--- TEXT UNDER STUDY ---

Skip to main content
ARS Home » Research » Publications at this Location » Publication #236399

Title: Reconstructing missing daily precipitation data using regression trees and artificial neural networks

Author
item Kim, Jung Woo
item Pachepsky, Yakov

Submitted to: Journal of Hydrology
Publication Type: Peer Reviewed Journal
Publication Acceptance Date: 10/5/2010
Publication Date: 12/1/2010
Citation: Kim, J., Pachepsky, Y.A. 2010. Reconstructing missing daily precipitation data using regression trees and artificial neural networks. Journal of Hydrology. 394:305-314.

Interpretive Summary: Completeness of meteorological data series is a precondition for any environmental modeling project. Continual malfunctioning of the weather sensing and recording equipment is unavoidable, and procedures are needed to reconstruct the missing data from the records at neighboring weather stations. Previous research has shown that the relations between precipitation data series at neighboring stations are very complex and are best represented with machine learning methods. With a problem at hand of incomplete on-site weather data for simulations of bacterial water quality in the creek in Appalachia, we developed a new precipitation reconstruction method that combined two machine learning methods – regression trees and artificial neural networks. The new method performed better than each of the two individual methods both in terms of accuracy and reliability of the precipitation data series reconstruction and in terms of accuracy and reliability of stream flow simulations with the USDA-ARS water quality model SWAT using the reconstructed precipitation data. The developed method is a useful improvement that can be widely used by scientists and industry working with environmental models.

---

DIRECTIONS →
A. Answer these questions about the publication page, one per line:
(i) Which journal was the paper submitted to?
(ii) What is the publication acceptance date?
(iii) Which USDA-ARS water quality model was used for the stream flow simulations?
B. List every field label on the publication page that comes after the author names and before the interpretive summary.
C. Copy the publication page text from "Submitted to: Journal" up to and including "of Hydrology. 394:305-314.".

--- PROVIDED INFORMATION ---

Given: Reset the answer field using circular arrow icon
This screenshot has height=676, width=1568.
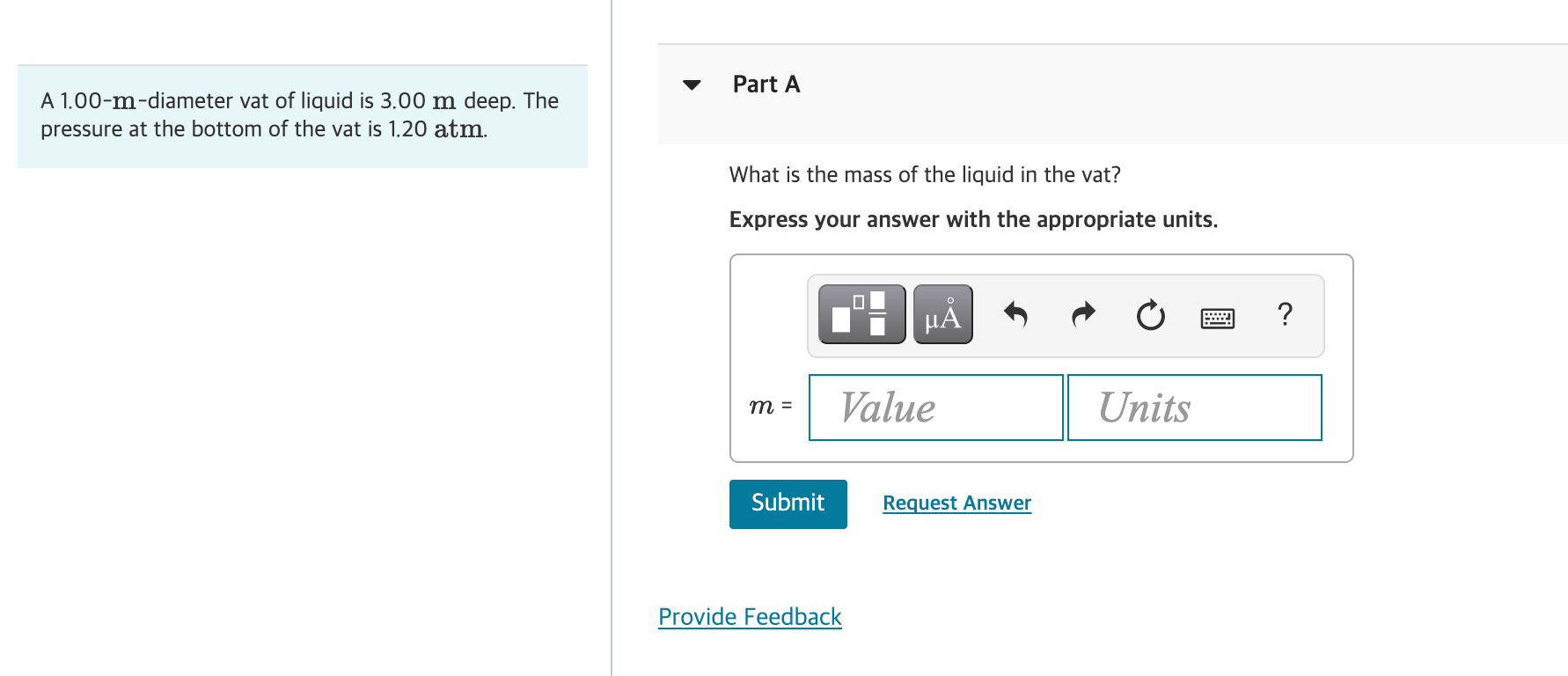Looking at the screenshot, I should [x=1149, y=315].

---
--- PROVIDED INFORMATION ---

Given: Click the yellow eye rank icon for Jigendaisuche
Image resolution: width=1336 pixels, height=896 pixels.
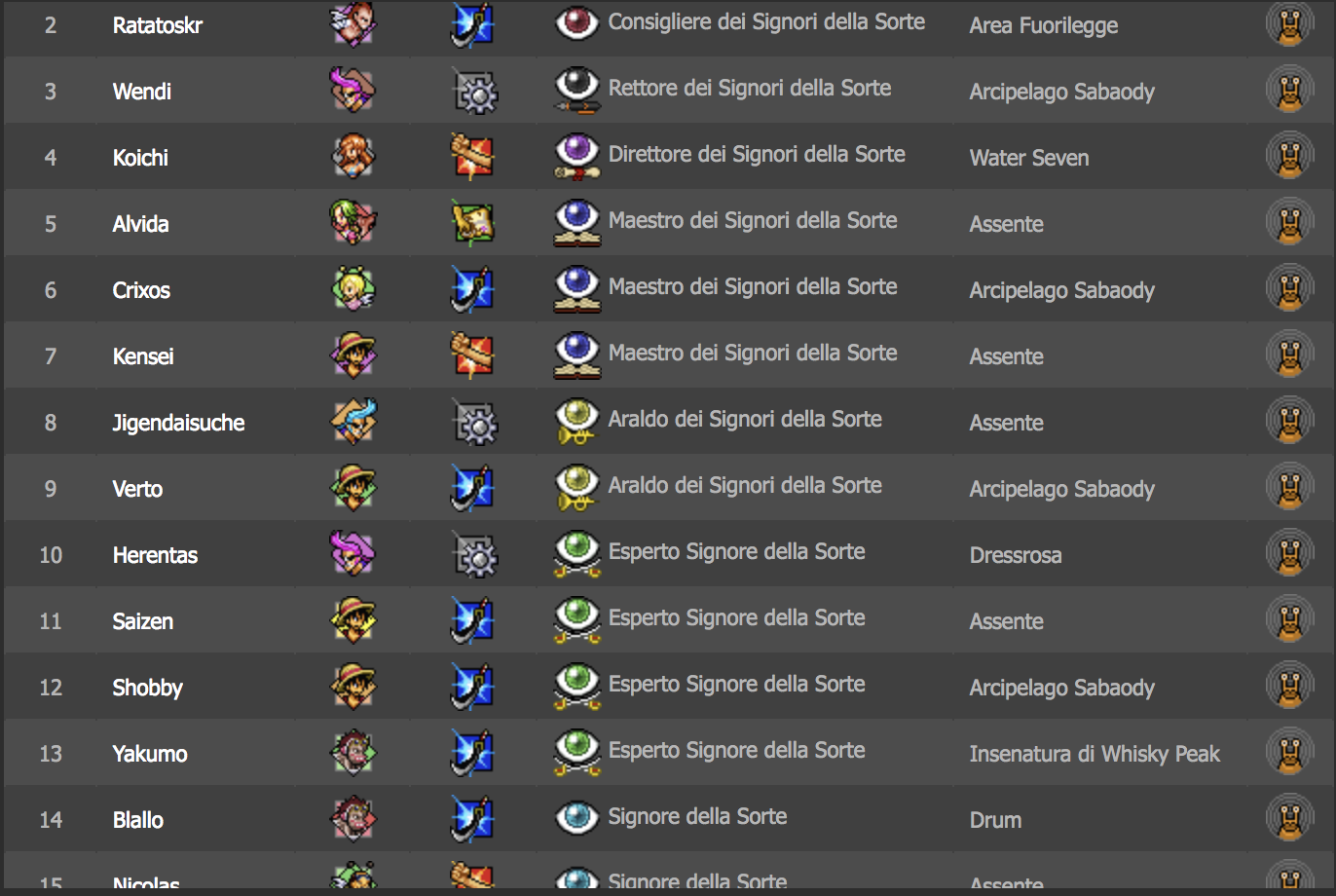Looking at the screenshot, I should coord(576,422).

---
--- PROVIDED INFORMATION ---

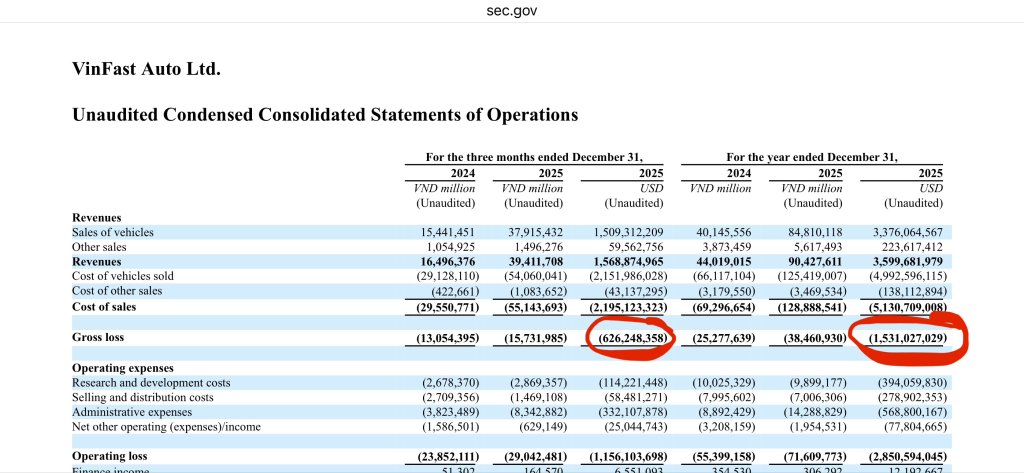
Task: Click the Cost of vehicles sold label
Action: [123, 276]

---

RESULTS FOR THE EXERCISE →
A.
(i) Journal of Hydrology
(ii) 10/5/2010
(iii) SWAT

B.
Submitted to
Publication Type
Publication Acceptance Date
Publication Date
Citation

C.
Submitted to: Journal of Hydrology
Publication Type: Peer Reviewed Journal
Publication Acceptance Date: 10/5/2010
Publication Date: 12/1/2010
Citation: Kim, J., Pachepsky, Y.A. 2010. Reconstructing missing daily precipitation data using regression trees and artificial neural networks. Journal of Hydrology. 394:305-314.